There is nothing (but practicality, of course) preventing you from spreading your internet activity across VPN endpoints in different jurisdictions.

Invincibility is something that only fools (and RDBMS vendors trying to get a foothold in the OS market) try to trade in. The best you can, and should, aim for is to redress the imbalance that is created by the aggregation of our day to day activities onto a single medium.

I've always known people can legally or illegally snoop on my snail mail. I know there is nothing I can do to make a paper envelope invincible. This has always been so, and because of this I manage what I send.

People can legally and illegally break into my home. I know there is nothing I can do to make my home invincible. Knowing this, I manage what I leave lying about.

Law enforcement - and criminals - have been increasingly advantaged by our aggregation of our private lives onto online services and all we should expect from VPNs (and the use of diversified online services) is the ability to fragment this aggregation.

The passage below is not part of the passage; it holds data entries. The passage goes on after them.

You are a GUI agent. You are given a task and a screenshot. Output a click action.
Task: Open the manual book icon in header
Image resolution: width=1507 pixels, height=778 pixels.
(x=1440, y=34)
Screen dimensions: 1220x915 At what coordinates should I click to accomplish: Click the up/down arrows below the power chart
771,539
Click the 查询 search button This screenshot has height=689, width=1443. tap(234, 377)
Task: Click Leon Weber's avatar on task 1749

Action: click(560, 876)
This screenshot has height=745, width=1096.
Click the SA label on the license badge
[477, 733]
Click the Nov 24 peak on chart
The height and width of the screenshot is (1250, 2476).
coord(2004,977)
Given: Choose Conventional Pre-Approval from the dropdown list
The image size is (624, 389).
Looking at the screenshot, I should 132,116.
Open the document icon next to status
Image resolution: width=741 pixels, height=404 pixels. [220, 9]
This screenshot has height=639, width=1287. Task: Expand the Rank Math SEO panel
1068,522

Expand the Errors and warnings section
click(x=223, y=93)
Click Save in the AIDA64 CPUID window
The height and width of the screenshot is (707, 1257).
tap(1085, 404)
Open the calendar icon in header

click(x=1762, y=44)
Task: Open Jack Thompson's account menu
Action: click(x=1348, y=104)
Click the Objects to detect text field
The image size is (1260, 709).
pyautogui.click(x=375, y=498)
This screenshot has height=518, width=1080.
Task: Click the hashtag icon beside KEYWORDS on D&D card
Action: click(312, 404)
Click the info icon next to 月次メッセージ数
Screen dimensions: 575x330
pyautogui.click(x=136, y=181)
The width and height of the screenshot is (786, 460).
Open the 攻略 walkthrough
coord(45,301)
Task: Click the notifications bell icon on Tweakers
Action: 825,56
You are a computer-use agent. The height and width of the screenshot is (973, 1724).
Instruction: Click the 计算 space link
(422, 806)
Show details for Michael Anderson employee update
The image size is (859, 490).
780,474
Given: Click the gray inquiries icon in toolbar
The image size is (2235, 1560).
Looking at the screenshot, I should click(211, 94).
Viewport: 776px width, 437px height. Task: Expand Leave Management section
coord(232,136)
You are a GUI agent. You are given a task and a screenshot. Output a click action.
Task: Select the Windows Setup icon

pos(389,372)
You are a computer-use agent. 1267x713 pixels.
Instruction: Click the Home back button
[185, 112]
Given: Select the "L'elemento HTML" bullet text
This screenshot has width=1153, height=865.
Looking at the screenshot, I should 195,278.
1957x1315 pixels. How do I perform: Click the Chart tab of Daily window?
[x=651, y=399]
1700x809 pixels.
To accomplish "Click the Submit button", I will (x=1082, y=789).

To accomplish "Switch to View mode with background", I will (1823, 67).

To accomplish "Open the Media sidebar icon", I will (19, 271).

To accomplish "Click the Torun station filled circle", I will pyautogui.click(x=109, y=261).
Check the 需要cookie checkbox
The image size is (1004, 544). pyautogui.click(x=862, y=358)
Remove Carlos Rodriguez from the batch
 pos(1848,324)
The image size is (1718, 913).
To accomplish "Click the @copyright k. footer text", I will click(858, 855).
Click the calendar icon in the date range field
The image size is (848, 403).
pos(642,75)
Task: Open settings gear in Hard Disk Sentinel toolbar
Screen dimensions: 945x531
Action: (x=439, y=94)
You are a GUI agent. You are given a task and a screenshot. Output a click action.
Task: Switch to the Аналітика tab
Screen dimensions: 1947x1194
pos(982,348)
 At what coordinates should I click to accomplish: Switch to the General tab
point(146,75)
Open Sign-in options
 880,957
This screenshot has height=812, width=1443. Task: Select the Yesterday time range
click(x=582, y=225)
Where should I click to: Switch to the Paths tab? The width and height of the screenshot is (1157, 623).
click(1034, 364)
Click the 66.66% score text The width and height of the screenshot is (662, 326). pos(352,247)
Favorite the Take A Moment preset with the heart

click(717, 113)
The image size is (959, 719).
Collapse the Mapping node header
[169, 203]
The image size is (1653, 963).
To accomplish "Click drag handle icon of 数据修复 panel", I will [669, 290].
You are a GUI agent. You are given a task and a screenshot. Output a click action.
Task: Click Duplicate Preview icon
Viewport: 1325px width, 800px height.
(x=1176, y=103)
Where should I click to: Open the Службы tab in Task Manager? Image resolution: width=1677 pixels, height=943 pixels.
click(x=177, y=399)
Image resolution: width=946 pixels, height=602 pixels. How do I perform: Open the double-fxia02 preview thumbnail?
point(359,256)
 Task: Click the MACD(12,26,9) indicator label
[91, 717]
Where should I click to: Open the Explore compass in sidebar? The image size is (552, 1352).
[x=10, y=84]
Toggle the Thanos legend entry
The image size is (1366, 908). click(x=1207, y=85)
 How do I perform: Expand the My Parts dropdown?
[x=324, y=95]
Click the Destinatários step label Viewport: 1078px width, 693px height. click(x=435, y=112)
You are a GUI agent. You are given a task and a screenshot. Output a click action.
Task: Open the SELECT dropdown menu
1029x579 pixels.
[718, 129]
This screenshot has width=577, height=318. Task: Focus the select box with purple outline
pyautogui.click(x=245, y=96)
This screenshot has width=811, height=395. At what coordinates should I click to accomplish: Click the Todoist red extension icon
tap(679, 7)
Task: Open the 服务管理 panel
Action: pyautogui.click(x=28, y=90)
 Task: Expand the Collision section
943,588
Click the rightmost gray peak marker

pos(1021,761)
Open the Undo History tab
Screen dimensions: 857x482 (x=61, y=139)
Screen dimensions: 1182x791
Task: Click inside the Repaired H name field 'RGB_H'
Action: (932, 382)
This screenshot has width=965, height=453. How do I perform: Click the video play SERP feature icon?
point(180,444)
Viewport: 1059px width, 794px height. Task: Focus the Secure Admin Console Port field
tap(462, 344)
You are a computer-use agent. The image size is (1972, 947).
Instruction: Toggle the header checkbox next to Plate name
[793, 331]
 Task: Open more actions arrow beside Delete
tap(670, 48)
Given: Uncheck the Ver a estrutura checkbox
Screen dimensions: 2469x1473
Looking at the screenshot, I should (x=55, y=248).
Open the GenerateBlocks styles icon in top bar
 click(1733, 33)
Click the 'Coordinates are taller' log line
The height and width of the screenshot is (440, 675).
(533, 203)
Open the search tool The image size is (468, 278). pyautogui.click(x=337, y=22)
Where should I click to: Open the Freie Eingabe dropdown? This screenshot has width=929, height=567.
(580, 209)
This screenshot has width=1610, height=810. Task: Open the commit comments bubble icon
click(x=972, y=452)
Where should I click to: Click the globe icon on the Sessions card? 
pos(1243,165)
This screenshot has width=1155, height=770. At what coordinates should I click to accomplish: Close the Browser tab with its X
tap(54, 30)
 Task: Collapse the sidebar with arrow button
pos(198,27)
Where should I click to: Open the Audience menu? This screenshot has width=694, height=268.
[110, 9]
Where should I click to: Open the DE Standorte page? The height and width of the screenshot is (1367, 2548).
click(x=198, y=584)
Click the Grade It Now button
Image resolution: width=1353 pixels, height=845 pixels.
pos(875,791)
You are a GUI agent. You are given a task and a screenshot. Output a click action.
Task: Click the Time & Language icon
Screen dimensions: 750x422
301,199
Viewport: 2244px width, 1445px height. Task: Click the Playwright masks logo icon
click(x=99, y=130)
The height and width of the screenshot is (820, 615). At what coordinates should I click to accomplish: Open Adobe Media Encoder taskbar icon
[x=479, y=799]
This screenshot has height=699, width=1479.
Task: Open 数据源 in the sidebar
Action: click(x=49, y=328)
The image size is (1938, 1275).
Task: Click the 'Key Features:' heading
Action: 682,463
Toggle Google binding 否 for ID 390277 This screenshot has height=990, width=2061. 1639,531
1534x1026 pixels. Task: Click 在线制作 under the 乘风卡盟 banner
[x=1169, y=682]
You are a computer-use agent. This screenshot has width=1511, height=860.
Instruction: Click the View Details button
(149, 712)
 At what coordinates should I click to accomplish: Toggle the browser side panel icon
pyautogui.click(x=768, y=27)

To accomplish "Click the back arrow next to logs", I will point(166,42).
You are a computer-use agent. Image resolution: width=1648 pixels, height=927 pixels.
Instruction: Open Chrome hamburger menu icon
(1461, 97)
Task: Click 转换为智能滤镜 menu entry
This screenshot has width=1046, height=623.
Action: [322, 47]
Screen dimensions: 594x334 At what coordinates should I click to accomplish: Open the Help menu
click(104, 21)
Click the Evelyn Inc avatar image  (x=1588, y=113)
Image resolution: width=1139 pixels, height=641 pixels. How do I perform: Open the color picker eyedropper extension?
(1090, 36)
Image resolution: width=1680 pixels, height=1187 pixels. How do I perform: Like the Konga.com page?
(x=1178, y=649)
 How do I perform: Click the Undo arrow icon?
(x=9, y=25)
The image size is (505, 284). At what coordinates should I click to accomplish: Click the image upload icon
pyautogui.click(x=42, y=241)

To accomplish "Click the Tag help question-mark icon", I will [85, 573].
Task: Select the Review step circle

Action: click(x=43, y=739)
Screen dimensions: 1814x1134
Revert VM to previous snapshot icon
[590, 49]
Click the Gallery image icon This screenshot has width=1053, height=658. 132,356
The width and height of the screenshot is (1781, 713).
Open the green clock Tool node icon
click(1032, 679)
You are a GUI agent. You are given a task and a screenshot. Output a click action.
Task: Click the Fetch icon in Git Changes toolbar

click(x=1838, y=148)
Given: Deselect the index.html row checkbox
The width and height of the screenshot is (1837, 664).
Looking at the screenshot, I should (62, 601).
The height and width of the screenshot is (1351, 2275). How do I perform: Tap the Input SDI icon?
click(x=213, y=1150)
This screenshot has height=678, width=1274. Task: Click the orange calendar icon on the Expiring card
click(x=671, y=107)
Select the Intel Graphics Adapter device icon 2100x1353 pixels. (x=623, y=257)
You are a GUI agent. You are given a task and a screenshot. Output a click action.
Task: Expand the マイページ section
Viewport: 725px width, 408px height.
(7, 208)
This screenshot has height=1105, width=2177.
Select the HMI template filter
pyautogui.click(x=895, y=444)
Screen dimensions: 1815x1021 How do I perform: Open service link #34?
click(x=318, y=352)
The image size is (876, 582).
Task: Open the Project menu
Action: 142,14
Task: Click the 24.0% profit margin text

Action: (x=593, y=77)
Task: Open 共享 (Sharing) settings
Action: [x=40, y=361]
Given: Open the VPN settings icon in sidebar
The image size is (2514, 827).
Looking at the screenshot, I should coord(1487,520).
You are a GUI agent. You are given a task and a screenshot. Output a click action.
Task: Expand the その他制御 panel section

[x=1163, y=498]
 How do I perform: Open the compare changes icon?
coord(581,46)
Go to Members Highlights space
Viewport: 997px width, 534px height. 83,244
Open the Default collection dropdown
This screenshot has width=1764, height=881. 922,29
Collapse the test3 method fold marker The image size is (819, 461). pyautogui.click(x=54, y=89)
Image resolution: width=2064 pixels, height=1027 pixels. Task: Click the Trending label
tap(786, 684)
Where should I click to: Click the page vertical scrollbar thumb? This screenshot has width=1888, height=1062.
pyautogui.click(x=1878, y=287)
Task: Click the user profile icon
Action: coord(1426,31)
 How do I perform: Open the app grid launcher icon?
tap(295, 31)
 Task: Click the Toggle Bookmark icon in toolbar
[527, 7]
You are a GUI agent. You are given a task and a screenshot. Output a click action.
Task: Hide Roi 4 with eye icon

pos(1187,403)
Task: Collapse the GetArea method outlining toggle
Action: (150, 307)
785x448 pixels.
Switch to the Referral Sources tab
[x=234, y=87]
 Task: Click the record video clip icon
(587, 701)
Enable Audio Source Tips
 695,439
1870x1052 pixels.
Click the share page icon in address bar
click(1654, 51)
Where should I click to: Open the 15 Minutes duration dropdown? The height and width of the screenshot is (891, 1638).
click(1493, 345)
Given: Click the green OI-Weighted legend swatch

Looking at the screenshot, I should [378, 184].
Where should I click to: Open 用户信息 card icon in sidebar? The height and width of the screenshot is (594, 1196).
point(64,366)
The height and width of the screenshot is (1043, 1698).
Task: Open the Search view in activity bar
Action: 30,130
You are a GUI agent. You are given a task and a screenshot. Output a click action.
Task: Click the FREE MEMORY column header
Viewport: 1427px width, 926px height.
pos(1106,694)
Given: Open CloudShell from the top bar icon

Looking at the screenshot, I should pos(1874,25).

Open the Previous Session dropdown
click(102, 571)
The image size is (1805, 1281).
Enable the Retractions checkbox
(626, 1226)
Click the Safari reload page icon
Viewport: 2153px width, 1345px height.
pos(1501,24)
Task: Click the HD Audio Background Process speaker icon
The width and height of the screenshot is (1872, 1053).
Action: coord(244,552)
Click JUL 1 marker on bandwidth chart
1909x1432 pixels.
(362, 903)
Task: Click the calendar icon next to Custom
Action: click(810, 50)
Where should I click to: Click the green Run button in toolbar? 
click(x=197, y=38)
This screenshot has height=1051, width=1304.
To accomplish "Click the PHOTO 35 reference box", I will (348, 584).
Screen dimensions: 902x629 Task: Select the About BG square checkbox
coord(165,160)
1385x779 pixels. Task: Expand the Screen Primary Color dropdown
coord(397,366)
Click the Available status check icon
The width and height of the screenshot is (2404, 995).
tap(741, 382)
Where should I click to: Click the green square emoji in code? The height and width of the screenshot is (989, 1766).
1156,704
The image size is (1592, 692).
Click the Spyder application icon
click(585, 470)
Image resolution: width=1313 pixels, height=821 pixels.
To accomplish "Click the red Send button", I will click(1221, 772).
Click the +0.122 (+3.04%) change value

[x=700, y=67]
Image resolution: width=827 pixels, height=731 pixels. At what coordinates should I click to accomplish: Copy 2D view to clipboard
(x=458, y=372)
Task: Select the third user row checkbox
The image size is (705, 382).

Getting angry at VPN for being imperfect (or online service providers, for that matter) is ridiculous. Similarly ridiculous is "educating" users that one approach (or service) is the panacea. It is incorrect, it encourages the politically-expedient notion that anything that supports privacy makes kiddy-fiddlers and jihadists "invincible" against law enforcement, and it denies our innate ability to manage (and be responsible for) our own risk profile when given usable tools and an understanding of their benefits and limitations.